WORK INSTRUCTION - Find "Travel Tools (481, 1567)" and "Horses (454, 1312)" in the records below. Copy the lines holding them and every line between, exactly, and no others.

Stored records
....................

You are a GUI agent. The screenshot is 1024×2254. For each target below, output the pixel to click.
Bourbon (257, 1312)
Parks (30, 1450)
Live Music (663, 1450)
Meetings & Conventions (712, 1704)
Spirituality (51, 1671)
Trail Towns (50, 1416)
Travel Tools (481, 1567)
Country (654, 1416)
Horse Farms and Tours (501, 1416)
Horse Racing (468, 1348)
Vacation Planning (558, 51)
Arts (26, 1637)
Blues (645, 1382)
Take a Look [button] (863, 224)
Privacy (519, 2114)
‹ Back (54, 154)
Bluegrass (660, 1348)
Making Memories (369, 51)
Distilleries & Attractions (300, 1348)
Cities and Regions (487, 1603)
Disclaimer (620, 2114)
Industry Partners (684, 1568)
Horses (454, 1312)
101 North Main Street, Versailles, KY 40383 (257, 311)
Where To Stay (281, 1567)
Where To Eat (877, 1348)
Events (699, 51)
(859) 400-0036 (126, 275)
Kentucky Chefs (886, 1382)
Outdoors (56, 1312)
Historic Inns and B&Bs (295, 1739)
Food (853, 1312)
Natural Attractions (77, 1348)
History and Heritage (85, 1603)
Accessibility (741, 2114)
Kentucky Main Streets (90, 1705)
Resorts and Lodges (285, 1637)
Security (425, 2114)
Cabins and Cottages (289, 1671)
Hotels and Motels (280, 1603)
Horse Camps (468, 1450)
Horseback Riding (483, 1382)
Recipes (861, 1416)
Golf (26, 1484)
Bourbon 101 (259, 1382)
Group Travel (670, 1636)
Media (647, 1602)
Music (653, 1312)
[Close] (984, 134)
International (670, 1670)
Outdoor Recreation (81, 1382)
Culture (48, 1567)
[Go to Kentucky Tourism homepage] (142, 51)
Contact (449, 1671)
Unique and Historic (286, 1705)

....................

REPLY TO THE TASK -
Travel Tools (481, 1567)
Country (654, 1416)
Horse Farms and Tours (501, 1416)
Horse Racing (468, 1348)
Vacation Planning (558, 51)
Arts (26, 1637)
Blues (645, 1382)
Take a Look [button] (863, 224)
Privacy (519, 2114)
‹ Back (54, 154)
Bluegrass (660, 1348)
Making Memories (369, 51)
Distilleries & Attractions (300, 1348)
Cities and Regions (487, 1603)
Disclaimer (620, 2114)
Industry Partners (684, 1568)
Horses (454, 1312)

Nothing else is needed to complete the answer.